Having a seven hour layover in Mumbai, we were denied access to our departing gate because of the filming of a Bollywood film. Another typical occurrence Sebastian explained. As we watched a hunky guy in a cutoff sleeveless shirt being chased by airport security guards, my attention was distracted but the rambunctious gang of children running and screaming and playing on the luggage trolleys. Some barefoot, some dressed in westerners clothing while others in sequined dresses, but all with the most beautiful eyes I have ever seen. Big, brown, almond shaped with long lustrous eyelashes, bearing innocence so pure, so divine that I couldn’t help but stare and admire. I immediately made eye contact with one sweet girl in a white skirt and matching belly shirt, a toothy grin, and a warm smile. Oftentimes, she would run and halt completely in front of me to gaze wide-eyed and curious. After several times, all the children followed and they stood, anticipating with such love and questioning and friendliness that I had to fight the urge to reach out and hug them all. We began talking, or rather trying to communicate through broken English, broken words. We discussed the film and how they were extras in the movie. They excitedly told me about school and sports and their favorite past times. They were fascinated when Sebastian played a movie on his laptop. They listened intently as I told them about the biggest snowstorm of the winter and how it almost prevented us from leaving New York that very same morning. They were curious as to why my cheeks were pink and where my home was if I liked to eat mangoes. We spent the next two hours in the airport terminal, playing games, laughing, and living.



Ironically, a couple months ago, I had a vision that someday I would be working with Indian children and now here I sat, no more than an hour into my landing, surrounded by this sweet group of children, and already my eyes were being opened to the different possibilities my life path could take. I felt so strongly the whole trip was worth it for such a perfect moment. Communication boundaries no longer existed, for we connected on a deeper level. I will never forget those children. Never. And as we hugged tightly and said our goodbyes, I feared I would never see them again but felt richer for knowing them, however fleeting.
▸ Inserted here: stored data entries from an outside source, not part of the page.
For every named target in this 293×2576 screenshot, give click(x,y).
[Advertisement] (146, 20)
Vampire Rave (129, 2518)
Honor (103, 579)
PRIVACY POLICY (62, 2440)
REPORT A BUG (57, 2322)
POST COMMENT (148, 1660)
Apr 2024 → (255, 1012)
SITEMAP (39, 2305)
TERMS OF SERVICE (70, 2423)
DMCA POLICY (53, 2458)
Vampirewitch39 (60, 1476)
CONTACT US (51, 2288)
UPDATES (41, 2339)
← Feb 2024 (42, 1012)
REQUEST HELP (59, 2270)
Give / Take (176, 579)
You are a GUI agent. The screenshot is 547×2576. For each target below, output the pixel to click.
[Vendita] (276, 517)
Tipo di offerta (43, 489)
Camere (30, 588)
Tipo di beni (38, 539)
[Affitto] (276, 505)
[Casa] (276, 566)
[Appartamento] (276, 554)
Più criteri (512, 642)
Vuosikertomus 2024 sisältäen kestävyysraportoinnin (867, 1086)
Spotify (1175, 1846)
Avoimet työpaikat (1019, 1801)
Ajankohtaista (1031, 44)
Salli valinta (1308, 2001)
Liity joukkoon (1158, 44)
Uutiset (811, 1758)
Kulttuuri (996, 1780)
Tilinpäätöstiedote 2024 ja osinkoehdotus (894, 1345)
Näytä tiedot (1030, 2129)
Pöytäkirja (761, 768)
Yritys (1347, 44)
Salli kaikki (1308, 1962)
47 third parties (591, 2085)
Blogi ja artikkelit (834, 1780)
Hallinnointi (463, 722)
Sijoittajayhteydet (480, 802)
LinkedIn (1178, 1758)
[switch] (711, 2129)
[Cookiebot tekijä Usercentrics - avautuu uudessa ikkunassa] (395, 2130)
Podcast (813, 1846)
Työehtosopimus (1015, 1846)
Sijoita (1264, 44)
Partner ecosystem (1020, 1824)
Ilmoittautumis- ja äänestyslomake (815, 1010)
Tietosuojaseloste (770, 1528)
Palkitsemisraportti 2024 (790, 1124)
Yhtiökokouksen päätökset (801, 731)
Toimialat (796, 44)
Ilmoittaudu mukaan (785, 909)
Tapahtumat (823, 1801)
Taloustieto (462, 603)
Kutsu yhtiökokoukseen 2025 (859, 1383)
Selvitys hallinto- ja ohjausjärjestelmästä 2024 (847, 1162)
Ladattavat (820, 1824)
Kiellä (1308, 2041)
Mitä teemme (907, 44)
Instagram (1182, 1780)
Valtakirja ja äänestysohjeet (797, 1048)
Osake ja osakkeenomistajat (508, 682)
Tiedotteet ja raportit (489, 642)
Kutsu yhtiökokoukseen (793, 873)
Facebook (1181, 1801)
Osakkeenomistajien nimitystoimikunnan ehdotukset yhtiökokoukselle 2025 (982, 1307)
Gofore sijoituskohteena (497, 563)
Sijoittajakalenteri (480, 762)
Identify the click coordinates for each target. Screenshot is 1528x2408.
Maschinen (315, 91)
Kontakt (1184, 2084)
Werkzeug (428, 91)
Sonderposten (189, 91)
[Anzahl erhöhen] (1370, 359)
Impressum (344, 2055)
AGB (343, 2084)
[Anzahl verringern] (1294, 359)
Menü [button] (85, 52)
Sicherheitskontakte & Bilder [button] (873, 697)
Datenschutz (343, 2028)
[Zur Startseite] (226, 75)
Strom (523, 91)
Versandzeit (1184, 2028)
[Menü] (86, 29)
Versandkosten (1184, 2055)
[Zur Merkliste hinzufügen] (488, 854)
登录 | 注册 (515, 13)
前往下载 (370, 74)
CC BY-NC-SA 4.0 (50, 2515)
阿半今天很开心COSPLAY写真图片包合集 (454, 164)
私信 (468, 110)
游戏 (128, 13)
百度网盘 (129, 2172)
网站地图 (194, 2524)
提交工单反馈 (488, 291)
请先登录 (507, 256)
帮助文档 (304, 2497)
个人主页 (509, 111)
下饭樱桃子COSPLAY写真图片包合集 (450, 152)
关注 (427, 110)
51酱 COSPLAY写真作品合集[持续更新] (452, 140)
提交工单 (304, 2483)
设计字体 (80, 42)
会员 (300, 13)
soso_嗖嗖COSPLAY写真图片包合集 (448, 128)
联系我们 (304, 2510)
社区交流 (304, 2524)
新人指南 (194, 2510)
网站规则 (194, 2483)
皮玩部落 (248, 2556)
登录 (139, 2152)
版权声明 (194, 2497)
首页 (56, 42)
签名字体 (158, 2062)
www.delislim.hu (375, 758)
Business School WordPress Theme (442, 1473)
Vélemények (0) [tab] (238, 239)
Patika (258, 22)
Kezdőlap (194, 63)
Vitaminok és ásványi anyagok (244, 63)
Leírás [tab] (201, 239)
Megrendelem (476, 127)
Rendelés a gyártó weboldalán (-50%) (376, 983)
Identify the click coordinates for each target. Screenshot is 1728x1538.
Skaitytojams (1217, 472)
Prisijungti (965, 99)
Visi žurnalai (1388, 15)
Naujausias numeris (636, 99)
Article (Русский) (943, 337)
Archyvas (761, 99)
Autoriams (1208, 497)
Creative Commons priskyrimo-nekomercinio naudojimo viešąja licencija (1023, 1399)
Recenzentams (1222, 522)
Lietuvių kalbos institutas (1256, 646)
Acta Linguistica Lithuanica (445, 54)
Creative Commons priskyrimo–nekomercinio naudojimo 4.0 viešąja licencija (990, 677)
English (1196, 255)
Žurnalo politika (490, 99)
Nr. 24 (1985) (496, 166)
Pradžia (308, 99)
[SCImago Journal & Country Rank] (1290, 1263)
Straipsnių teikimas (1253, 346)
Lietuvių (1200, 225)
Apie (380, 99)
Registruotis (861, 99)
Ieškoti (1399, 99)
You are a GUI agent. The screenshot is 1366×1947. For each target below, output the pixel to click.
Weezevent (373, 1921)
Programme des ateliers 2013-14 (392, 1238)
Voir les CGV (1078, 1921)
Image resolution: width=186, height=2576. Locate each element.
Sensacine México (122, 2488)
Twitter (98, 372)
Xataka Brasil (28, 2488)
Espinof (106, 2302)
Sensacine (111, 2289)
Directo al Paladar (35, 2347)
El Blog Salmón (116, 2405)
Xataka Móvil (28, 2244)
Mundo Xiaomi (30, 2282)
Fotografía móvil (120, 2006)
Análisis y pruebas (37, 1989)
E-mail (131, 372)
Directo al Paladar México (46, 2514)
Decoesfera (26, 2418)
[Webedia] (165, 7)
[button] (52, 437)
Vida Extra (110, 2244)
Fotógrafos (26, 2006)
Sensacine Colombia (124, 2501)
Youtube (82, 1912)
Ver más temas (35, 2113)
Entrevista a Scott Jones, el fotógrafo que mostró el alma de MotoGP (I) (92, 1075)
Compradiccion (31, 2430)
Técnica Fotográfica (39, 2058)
We boarded our final plane headed for Kerala, our final destination. Exhausted and delirious, I fought hard to stay up and watch the sunrise. Finally the darkness lifted, revealing blazes of gleaming golden pinks and oranges, sparkling blues and greens. A symbolic omen to me, as the sun was rising so a new chapter of my life was unfolding. A new dawn, a new day, a new life. Within minutes, the colors disappeared into pure white light and the luminous sun pierced through the plane’s windows, warming me to my core. As we flew over Trivandrum, Kerala’s capital city, I could see coconut trees for miles, flourishing hills of lush greens along the austere coast of the Arabian Sea. A quick drive though the most chaotic, horn blowing, crazed driving I have ever experienced, we arrived at Sebastian’s grandmother’s home, beautiful, inviting and spacious and with modern amenities. My own room and adjacent bathroom, air conditioning, a driver, a cook, a gardener. I spent most of the afternoon meeting relatives, taken back by their kindness and welcoming warmth. I sat on a rocking chair overlooking the garden, giving myself permission to slow down, to let go, and adjust to the much slower pace. To do absolutely nothing but just to be. I have had the pleasure to enjoy delicious home cooked meals of rice and vegetables, seasoned chicken, curries and spices, fresh fruits and juices. Retiring for an afternoon nap resulted in me sleeping for almost seven hours. And now I sit, wide awake in bed as I write my first blog entry, charged with energy and anticipation of all the awaits, all that lies ahead.